FABIAN STEINER ÜBER DEN FIAT-CHRYSLER-MANAGER
Marchionnes schwieriges Erbe
Die Londoner City war ihm näher als Turin und Detroit: Sergio Marchionne wird als genialer Finanzmanager in die Autogeschichte eingehen. Als Autobauer war er weniger begabt.
07.08.2018Fotos: Werk
Sergio Marchionne war nicht der Typ Mensch, der sich unter den Nussbaum legt. Seinen „Ruhestand“ hatte er sich deshalb schon entsprechend vorbereitet: Als Konzernlenker von Fiat Chrysler (FCA) wollte er 2019 – nach 15 Jahren an der Spitze – zwar aufhören, dem bisherigen Nebenjob als Ferrari-Präsident aber umso mehr Zeit widmen. So sah Altersteilzeit nach dem Geschmack von Sergio Marchionne aus. Leider kam es dazu nicht, Marchionne verstarb im Juli 2018 in einem Züricher Spital. Als Todesursache wird Krebs kolportiert, bestätigt ist das nicht.
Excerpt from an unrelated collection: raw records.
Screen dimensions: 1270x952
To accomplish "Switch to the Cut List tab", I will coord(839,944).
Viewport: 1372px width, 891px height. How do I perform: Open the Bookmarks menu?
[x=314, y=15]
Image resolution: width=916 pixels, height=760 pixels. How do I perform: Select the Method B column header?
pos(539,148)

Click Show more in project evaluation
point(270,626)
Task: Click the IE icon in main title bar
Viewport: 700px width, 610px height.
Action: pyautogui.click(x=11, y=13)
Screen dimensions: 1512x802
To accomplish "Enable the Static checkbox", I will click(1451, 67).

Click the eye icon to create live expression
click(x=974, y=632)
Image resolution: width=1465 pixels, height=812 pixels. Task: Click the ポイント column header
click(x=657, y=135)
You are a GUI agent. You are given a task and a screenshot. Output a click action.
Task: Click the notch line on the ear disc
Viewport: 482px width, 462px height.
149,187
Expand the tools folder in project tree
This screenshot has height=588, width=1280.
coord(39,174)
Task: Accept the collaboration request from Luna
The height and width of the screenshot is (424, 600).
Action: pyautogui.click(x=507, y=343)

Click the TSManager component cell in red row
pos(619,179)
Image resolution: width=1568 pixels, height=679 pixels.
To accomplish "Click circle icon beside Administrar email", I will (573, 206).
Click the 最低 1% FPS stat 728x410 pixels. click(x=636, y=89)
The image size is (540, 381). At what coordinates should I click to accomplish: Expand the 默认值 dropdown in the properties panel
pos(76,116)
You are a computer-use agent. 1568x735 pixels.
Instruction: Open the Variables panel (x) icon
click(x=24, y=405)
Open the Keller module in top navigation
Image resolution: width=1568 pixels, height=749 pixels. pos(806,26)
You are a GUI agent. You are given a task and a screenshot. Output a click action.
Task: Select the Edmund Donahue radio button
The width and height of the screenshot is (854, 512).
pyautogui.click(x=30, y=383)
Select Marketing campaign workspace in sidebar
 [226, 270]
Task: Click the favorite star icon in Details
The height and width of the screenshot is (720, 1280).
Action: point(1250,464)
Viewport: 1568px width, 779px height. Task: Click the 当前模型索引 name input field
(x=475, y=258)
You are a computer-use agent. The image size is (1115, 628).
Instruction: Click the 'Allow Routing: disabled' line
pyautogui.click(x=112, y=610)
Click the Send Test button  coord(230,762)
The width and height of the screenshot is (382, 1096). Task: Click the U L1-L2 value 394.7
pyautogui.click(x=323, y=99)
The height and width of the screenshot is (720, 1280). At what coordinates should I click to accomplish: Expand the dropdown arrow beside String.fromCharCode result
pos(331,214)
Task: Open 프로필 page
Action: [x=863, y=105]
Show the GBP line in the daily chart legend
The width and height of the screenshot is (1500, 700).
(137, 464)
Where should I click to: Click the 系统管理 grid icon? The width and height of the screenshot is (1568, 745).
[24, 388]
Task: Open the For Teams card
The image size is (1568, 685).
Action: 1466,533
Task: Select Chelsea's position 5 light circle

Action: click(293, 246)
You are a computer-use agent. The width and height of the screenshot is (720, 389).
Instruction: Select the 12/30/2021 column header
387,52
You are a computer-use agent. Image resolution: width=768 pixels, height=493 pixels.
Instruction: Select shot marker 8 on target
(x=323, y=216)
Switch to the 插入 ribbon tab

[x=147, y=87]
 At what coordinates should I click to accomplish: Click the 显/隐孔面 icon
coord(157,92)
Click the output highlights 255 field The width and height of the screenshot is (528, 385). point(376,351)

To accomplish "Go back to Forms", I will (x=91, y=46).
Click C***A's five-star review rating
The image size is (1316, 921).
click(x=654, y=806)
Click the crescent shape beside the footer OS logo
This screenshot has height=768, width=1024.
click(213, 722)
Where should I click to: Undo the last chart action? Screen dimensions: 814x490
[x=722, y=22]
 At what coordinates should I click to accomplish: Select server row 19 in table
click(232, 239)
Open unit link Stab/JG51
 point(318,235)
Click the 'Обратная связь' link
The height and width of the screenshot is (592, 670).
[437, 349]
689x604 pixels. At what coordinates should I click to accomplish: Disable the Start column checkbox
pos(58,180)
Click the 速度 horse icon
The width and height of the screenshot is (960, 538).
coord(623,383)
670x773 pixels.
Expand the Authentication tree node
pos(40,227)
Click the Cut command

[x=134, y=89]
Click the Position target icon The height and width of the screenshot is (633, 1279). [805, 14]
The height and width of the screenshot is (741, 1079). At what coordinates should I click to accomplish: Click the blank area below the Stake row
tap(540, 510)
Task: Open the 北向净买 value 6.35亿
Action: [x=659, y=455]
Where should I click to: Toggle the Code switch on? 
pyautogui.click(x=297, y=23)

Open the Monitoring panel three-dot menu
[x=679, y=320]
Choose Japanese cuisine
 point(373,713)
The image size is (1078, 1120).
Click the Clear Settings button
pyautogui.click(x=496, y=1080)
Die Ära Marchionne wird in die Autogeschichte eingehen – und sie ist dennoch zwiespältig: Der Italo-Kanadier war der vielleicht smarteste Finanzmanager, den die Autobranche je gesehen hat. Als Industrieller, also als Autobauer, war er aber weniger erfolgreich.
Lässt man die letzten 14 Jahre Revue passieren, stößt man auf geniale Finanzdeals: Als Fiat 2004 schwerstens verschuldet war, ließ sich Marchionne die Scheidung von General Motors mit 1,55 Milliarden Euro vergolden. Aus der Pleite ein Geschäft zu machen, das trägt die Handschrift der Finanzwelt – und wäre einem herkömmlichen Finanzvorstand aus der Autobranche vermutlich nicht einmal in den Sinn gekommen. Marchionne hatte Fiat gerettet und fädelte fünf Jahre später ein noch viel kühneres Geschäft ein: Als in den USA der Chrysler-Konzern vor der Pleite stand, übernahm ihn Marchionne mit dem selbst schwer verschuldete Fiat-Konzern praktisch ohne Bargeld einzusetzen. Das treibt jedem Investmentbanker die Tränen in die Augen. Es folgte die finanziell sehr erfolgreiche Überführung der Nutzfahrzeugsparte (CNH Industrial) und des Sportwagengeschäfts (Ferrari) in eigene Aktiengesellschaften. Für die Analysten der Londoner City war Marchionne ein Held.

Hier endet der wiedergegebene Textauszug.